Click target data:
┌──

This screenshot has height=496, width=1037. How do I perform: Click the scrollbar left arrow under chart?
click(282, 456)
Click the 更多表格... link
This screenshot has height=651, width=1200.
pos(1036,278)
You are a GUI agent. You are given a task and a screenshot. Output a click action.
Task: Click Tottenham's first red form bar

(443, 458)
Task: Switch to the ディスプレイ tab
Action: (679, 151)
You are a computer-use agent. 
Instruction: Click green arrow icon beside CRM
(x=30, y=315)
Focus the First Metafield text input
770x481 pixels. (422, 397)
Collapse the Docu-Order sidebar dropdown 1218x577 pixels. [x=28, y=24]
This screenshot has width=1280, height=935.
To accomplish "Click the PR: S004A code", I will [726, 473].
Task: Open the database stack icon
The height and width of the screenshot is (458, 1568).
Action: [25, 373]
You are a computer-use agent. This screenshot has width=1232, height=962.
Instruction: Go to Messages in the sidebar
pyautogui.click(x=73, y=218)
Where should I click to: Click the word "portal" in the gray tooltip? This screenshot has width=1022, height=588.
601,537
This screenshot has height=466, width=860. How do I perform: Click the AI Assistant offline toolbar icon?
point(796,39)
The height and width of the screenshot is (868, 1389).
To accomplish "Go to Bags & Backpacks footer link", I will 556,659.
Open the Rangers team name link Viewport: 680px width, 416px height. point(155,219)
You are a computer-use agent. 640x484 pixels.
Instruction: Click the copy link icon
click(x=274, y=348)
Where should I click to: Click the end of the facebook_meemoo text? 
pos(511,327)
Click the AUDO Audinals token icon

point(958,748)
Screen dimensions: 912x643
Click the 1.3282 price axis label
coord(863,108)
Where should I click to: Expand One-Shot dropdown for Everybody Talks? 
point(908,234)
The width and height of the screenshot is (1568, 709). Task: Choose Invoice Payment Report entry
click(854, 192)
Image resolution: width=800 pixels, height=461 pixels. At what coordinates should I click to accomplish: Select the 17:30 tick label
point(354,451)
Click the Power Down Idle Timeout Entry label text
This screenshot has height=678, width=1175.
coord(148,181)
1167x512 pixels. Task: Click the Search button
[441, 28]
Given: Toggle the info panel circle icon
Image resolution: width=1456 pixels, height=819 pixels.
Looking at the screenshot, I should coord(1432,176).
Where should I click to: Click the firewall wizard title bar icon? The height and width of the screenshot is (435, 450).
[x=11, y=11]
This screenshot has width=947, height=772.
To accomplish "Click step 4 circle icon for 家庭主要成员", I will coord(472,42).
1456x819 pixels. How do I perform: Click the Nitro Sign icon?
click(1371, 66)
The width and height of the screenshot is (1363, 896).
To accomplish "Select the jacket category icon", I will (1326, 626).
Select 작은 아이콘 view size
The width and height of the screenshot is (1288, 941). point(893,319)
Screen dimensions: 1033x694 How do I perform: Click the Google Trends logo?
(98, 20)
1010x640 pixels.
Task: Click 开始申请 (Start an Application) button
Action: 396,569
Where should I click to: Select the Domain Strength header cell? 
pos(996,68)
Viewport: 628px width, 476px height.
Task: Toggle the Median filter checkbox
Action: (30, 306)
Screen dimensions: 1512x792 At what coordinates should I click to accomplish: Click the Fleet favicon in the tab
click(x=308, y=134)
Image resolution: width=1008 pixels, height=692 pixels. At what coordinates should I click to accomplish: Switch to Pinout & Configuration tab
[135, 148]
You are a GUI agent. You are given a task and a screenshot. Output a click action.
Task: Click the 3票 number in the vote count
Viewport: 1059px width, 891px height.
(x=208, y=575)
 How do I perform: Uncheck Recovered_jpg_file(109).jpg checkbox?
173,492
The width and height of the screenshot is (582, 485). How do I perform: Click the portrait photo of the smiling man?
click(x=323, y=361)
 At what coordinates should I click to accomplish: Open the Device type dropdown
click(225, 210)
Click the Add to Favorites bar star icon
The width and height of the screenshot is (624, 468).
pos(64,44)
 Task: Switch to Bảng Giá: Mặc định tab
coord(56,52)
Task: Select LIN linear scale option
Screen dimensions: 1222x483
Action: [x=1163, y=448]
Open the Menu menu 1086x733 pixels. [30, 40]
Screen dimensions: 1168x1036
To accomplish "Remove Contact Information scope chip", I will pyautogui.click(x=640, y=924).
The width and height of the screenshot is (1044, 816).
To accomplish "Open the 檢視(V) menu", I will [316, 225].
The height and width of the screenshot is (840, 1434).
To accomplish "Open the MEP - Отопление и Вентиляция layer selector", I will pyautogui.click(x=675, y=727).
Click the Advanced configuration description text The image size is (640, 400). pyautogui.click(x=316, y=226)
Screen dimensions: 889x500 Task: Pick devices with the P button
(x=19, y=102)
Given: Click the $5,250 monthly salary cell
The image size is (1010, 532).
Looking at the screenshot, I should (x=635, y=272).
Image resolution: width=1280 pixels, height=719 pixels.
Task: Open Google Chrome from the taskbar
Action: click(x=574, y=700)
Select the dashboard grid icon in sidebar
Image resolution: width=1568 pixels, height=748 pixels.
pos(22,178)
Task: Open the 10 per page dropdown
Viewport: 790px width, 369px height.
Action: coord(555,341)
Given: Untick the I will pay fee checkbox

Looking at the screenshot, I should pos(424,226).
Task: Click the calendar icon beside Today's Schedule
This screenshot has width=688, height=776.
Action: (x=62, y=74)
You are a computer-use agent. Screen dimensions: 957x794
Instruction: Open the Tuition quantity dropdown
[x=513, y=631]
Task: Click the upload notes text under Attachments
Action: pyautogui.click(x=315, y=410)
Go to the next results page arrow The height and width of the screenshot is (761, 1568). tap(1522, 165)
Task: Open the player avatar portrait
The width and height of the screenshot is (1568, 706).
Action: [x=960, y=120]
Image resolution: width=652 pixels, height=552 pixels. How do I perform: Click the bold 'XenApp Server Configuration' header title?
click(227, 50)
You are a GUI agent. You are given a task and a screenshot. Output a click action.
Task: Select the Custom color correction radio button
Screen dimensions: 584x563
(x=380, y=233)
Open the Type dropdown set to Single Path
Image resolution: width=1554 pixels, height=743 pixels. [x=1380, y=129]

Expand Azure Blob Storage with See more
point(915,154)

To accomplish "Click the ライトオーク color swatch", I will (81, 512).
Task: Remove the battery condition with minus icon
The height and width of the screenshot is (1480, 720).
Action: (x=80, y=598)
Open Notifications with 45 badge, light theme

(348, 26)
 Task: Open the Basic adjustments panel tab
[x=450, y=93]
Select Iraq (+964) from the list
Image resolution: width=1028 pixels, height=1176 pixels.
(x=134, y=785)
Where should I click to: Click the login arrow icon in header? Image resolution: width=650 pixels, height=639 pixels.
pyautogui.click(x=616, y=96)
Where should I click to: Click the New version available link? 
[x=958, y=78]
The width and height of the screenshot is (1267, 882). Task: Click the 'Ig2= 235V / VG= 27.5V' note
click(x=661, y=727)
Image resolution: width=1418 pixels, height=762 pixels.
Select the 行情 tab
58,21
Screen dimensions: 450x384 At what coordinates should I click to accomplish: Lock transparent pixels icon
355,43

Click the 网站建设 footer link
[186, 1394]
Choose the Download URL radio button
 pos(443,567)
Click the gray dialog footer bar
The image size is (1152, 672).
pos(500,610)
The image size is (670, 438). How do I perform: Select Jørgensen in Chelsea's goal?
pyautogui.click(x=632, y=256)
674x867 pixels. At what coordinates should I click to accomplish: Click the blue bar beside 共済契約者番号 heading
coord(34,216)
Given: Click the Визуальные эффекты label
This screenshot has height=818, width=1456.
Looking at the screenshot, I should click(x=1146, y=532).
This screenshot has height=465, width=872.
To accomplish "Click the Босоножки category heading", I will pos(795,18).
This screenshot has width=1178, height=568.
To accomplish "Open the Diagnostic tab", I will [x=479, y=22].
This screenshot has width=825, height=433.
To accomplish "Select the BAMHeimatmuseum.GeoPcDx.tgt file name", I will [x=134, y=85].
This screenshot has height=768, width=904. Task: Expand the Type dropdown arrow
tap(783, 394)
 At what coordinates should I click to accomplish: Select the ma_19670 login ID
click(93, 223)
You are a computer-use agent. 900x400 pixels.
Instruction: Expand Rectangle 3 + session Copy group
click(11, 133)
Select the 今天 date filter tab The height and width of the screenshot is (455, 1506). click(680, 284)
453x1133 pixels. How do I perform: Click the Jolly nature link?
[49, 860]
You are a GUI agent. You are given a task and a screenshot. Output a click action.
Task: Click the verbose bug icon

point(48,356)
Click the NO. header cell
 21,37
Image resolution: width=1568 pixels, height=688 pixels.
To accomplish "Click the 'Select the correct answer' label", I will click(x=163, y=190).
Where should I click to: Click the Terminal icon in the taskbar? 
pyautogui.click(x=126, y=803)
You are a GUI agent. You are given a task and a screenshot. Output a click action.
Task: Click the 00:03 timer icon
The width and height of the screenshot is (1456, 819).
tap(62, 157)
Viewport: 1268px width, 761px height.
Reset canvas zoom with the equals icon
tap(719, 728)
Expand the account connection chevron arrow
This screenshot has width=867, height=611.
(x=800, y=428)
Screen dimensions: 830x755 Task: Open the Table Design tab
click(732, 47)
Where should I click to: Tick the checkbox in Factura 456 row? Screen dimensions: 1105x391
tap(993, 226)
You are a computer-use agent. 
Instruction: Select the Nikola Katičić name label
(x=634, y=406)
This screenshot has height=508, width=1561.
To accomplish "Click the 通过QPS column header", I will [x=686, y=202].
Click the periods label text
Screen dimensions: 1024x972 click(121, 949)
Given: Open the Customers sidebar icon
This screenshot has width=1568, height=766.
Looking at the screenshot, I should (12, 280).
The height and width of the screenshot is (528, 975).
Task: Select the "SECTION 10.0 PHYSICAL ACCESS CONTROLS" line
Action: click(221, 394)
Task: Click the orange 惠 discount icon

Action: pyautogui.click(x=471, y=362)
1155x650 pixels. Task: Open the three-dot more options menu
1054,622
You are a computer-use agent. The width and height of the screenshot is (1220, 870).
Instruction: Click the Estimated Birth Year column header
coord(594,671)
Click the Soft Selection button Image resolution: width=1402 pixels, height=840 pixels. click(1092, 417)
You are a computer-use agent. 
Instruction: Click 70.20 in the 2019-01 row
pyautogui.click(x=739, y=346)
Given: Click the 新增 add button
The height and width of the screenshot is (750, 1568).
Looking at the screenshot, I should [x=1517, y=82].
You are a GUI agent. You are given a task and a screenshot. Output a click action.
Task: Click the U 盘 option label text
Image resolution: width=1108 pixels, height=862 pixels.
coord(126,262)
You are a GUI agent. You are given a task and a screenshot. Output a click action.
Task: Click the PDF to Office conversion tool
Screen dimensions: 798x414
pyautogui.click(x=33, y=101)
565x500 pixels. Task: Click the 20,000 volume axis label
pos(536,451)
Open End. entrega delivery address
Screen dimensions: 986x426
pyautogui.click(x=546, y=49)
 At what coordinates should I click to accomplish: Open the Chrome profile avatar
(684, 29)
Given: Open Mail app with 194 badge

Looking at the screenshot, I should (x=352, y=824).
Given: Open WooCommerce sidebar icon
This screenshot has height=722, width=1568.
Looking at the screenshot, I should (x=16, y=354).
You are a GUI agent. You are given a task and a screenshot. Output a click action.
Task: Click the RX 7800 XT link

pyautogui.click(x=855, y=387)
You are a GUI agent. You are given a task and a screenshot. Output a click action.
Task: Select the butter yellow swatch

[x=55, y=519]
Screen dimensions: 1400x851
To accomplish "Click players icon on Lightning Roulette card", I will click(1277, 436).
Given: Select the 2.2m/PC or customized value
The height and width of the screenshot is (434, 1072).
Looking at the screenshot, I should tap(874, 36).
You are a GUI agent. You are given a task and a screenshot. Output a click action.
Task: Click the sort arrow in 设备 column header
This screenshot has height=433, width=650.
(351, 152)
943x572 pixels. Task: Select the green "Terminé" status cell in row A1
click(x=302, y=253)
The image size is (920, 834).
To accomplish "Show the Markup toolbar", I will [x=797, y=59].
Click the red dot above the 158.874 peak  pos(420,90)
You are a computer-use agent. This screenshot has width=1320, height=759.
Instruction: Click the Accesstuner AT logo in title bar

└──

TASK TO COMPLETE:
Format the lines of the material from the one containing "Image resolution: width=800" through the one containing "click(x=308, y=134)", both included, as a Markdown table with the columns Row and Line. Number each row and skip any blank lines.

WRITTEN ANSWER:
| Row | Line |
|---|---|
| 1 | Image resolution: width=800 pixels, height=461 pixels. At what coordinates should I click to accomplish: Select the 17:30 tick label |
| 2 | point(354,451) |
| 3 | Click the Power Down Idle Timeout Entry label text |
| 4 | This screenshot has height=678, width=1175. |
| 5 | coord(148,181) |
| 6 | 1167x512 pixels. Task: Click the Search button |
| 7 | [441, 28] |
| 8 | Given: Toggle the info panel circle icon |
| 9 | Image resolution: width=1456 pixels, height=819 pixels. |
| 10 | Looking at the screenshot, I should coord(1432,176). |
| 11 | Where should I click to: Click the firewall wizard title bar icon? The height and width of the screenshot is (435, 450). |
| 12 | [x=11, y=11] |
| 13 | This screenshot has width=947, height=772. |
| 14 | To accomplish "Click step 4 circle icon for 家庭主要成员", I will coord(472,42). |
| 15 | 1456x819 pixels. How do I perform: Click the Nitro Sign icon? |
| 16 | click(1371, 66) |
| 17 | The width and height of the screenshot is (1363, 896). |
| 18 | To accomplish "Select the jacket category icon", I will (1326, 626). |
| 19 | Select 작은 아이콘 view size |
| 20 | The width and height of the screenshot is (1288, 941). point(893,319) |
| 21 | Screen dimensions: 1033x694 How do I perform: Click the Google Trends logo? |
| 22 | (98, 20) |
| 23 | 1010x640 pixels. |
| 24 | Task: Click 开始申请 (Start an Application) button |
| 25 | Action: 396,569 |
| 26 | Where should I click to: Select the Domain Strength header cell?  |
| 27 | pos(996,68) |
| 28 | Viewport: 628px width, 476px height. |
| 29 | Task: Toggle the Median filter checkbox |
| 30 | Action: (30, 306) |
| 31 | Screen dimensions: 1512x792 At what coordinates should I click to accomplish: Click the Fleet favicon in the tab |
| 32 | click(x=308, y=134) |